[Data records Boundary: Start]

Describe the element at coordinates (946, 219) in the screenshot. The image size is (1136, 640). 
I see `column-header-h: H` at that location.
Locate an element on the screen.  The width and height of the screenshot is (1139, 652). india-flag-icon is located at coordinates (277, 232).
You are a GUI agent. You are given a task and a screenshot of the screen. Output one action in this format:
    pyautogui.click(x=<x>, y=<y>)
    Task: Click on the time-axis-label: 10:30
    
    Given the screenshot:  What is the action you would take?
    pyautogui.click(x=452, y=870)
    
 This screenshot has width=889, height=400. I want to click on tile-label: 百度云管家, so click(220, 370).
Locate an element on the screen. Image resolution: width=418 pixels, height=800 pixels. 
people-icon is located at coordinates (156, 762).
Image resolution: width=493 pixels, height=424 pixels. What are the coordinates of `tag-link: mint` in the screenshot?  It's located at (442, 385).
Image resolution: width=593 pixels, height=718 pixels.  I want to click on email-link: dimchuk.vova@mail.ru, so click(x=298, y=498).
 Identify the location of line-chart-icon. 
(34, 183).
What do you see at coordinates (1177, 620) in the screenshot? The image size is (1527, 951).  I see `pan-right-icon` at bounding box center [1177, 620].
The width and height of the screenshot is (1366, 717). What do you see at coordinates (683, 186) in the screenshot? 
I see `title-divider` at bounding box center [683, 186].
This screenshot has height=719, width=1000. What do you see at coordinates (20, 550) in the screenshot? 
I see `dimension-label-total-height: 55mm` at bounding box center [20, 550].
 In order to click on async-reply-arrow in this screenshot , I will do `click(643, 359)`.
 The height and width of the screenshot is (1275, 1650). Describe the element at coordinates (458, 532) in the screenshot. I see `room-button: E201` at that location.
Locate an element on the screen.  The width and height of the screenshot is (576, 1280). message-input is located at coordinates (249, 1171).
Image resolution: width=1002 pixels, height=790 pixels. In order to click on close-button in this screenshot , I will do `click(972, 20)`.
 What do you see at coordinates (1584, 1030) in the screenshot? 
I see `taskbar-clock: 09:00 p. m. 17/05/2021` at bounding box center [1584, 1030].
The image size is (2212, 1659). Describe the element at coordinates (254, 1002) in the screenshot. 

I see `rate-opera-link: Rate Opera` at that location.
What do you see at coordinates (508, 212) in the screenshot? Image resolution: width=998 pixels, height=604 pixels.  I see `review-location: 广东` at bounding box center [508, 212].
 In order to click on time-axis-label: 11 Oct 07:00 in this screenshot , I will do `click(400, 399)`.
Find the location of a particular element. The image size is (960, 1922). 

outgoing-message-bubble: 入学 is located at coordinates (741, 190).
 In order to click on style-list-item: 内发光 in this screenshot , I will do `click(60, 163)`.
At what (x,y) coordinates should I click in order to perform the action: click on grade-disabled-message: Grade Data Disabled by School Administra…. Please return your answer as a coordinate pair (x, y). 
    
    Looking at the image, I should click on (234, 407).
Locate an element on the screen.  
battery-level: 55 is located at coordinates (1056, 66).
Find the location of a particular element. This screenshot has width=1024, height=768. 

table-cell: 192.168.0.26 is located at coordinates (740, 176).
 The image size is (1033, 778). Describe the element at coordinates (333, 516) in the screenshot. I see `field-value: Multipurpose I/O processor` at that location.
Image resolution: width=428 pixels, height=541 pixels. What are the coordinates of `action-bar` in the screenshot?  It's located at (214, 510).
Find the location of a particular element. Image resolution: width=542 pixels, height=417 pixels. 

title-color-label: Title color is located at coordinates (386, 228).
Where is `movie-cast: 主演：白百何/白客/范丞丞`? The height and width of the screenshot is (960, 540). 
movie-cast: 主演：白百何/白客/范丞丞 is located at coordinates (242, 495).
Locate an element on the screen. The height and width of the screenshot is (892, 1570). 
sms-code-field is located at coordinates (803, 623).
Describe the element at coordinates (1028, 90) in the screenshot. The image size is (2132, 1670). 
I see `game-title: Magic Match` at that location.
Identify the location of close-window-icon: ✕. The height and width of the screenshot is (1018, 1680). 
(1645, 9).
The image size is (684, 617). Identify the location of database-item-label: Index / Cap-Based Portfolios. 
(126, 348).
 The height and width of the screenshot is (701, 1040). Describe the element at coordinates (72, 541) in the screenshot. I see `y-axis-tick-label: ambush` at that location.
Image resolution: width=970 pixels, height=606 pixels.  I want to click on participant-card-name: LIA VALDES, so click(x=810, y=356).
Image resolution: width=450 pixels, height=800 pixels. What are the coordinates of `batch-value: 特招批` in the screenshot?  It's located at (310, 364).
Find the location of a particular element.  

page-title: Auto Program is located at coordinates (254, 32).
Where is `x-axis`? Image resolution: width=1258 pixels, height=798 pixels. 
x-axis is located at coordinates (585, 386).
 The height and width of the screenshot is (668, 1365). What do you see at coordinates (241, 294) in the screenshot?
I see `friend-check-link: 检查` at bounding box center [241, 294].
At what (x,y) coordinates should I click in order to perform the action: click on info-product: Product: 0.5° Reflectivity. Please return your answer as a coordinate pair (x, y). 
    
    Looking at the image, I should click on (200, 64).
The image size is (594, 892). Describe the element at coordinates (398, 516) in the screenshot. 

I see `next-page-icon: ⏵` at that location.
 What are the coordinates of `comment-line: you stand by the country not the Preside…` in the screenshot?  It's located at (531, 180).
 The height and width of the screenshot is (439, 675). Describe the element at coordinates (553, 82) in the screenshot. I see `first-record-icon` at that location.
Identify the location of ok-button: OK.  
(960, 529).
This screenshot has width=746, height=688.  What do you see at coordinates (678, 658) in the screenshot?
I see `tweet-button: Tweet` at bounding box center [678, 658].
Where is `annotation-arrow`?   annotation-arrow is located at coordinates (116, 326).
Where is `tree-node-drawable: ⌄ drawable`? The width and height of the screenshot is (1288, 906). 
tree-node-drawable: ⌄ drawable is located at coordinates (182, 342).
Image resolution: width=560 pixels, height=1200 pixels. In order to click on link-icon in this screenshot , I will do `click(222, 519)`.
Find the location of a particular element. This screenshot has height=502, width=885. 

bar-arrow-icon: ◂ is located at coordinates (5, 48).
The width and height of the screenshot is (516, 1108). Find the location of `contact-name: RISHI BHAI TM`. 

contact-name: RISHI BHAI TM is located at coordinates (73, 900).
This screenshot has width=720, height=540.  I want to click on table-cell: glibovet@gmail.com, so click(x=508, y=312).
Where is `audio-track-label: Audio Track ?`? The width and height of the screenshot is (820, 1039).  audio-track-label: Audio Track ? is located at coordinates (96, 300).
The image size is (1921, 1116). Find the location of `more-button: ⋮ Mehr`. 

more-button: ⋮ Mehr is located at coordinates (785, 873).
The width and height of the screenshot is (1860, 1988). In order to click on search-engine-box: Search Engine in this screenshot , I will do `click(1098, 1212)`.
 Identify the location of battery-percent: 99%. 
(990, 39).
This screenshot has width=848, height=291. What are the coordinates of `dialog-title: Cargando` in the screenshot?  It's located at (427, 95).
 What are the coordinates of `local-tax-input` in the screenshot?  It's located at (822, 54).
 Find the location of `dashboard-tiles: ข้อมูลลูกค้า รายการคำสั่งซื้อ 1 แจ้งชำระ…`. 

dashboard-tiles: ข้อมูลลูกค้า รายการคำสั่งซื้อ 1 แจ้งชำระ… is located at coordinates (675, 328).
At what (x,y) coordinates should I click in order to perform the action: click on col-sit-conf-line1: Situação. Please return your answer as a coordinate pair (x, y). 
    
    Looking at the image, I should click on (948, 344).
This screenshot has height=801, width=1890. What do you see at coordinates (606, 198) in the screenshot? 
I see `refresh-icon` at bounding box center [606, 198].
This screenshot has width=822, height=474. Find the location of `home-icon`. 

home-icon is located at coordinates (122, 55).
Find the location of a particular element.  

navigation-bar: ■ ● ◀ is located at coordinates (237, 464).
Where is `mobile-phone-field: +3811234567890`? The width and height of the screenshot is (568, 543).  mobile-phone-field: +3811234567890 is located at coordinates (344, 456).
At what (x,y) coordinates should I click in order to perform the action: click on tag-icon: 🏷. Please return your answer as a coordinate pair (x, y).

[Data records Boundary: End]

[Task goal] Reproduce verbatim everything in the records from the line containing "The width and height of the screenshot is (1860, 1988)." down through the end of the records, both ends included, and output nothing else.

[Finished exercise]
The width and height of the screenshot is (1860, 1988). In order to click on search-engine-box: Search Engine in this screenshot , I will do `click(1098, 1212)`.
 Identify the location of battery-percent: 99%. 
(990, 39).
This screenshot has width=848, height=291. What are the coordinates of `dialog-title: Cargando` in the screenshot?  It's located at (427, 95).
 What are the coordinates of `local-tax-input` in the screenshot?  It's located at (822, 54).
 Find the location of `dashboard-tiles: ข้อมูลลูกค้า รายการคำสั่งซื้อ 1 แจ้งชำระ…`. 

dashboard-tiles: ข้อมูลลูกค้า รายการคำสั่งซื้อ 1 แจ้งชำระ… is located at coordinates (675, 328).
At what (x,y) coordinates should I click in order to perform the action: click on col-sit-conf-line1: Situação. Please return your answer as a coordinate pair (x, y). 
    
    Looking at the image, I should click on (948, 344).
This screenshot has height=801, width=1890. What do you see at coordinates (606, 198) in the screenshot? 
I see `refresh-icon` at bounding box center [606, 198].
This screenshot has width=822, height=474. Find the location of `home-icon`. 

home-icon is located at coordinates (122, 55).
Find the location of a particular element.  

navigation-bar: ■ ● ◀ is located at coordinates (237, 464).
Where is `mobile-phone-field: +3811234567890`? The width and height of the screenshot is (568, 543).  mobile-phone-field: +3811234567890 is located at coordinates (344, 456).
At what (x,y) coordinates should I click in order to perform the action: click on tag-icon: 🏷. Please return your answer as a coordinate pair (x, y).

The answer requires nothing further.